Vendors prepare to spend more on cybersecurity under new rules
Despite some complaints about the White House's new tack, industry leaders say most recognize the need for better defenses.
Companies may feel the sting of new expenses under the White House’s new cybersecurity strategy. But many tech executives agree the new requirements are necessary to reduce the pain of cyber attack.
“This investment comes out of [companies’] profit. So they would do what was necessary, but maybe not sufficient,” said Rob Carey, the president of Cloudera’s government solutions and DOD’s former principal deputy chief information officer. “And so, this I think, closes the gap between necessary and sufficient levels of cyber defense and what is expected.”
The White House’s cybersecurity strategy presses companies to upgrade hardware and software and hire experts to implement better network defenses, “so that we can raise the cyber defense posture of the country, not just the government agencies,” Carey said.
“There is a cost to doing this, but the cost of preparation and sort of defense is far less than cleaning up a cyber spill, right, or a cyber attack,” he said. “This becomes the must-fund stuff and the organizations that have been attacked, and then paid for their recovery themselves, they're the ones that are the evangelists for this kind of activity.”
Complaints about money are standard amid significant regulatory change and will likely wane, according to CyberSheath CEO Eric Noonan.

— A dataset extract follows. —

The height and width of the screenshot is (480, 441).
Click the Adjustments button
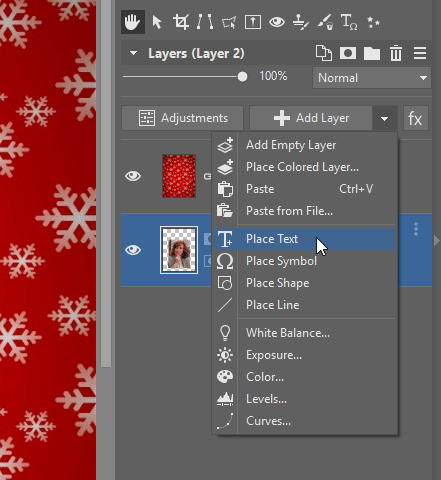[183, 118]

“Eventually, the cries of cost will just go away” and become the “cost of doing business," Noonan said. “It's crystal clear to me that the federal government is using every lever they have to enforce mandatory cybersecurity minimums.”
Those levers include the White House’s new strategy, its 2021 executive order the Pentagon’s Cybersecurity Maturity Model Certification, or CMMC, program; and the pending U.S. Securities and Exchange Commission rule for publicly traded companies.
So the only thing left after the long-awaited strategy is enforcement.
“As strategies go, I think it's pretty aggressive and it's good. But implementation is something that we've seen a lot of strategies in the past not get executed on well,” said Chris Wysopal, founder and CTO of Veracode. “And one of the things that I think is important is to measure how well we're doing. So what are you going to use for measurement?”
Private industry tends to measure cybersecurity in the number of breaches or ransomware attacks, but by then it’s years too late, Wysopal said.
“If you're looking at breaches, it's gonna take you another couple of years to understand if it's working or not. And so we need to get metrics that are closer,” he said. “People building the software should be able to share the metrics of what [they are] doing when they're building the software.”
John Sahlin, GDIT’s director of cyber solutions for its defense division, said the strategy is moving away from a compliance-driven approach to a resilience-based model by “incentivizing software companies toward a more secure development process.”
DOD will release its own cyber document and will likely echo the national strategy, which aims to shift the burden of cybersecurity away from individuals and small companies to larger entities and the federal government. And by focusing on being resilient rather than compliant, there’s more room for growth, Sahlin said.
“You expect to get hit, you expect that our adversaries whether they're criminals or nation-state actors, or script kiddies or whomever have gotten access to your environment. And then your goal is to make sure that when that happens, it doesn't absolutely crush you as an organization,” he said.
“We deal with a lot of data that is sensitive, but not necessarily classified. And there have been some highly visible situations like Sea Dragon…that underscored the problem for this: lots of unclassified data about a sensitive weapons system was breached by nation-state actors.”
For the Pentagon’s upcoming cybersecurity strategy, Sahlin expects there to be more of an emphasis on achieving zero trust, something the department has been working on in recent years with the creation of a dedicated strategy and office.
“My guess would be that you will see more of an emphasis on the roadmap to zero trust, not as a rush to compliance, but as a progression of how are we more able to secure our most critical data and our mission critical data,” Sahlin said.
“Compliance is important, it's critical, it's still going to be a need, it's still going to be a requirement. But we have to collectively do better if we are going to protect our national interests, and that of our coalition partners.”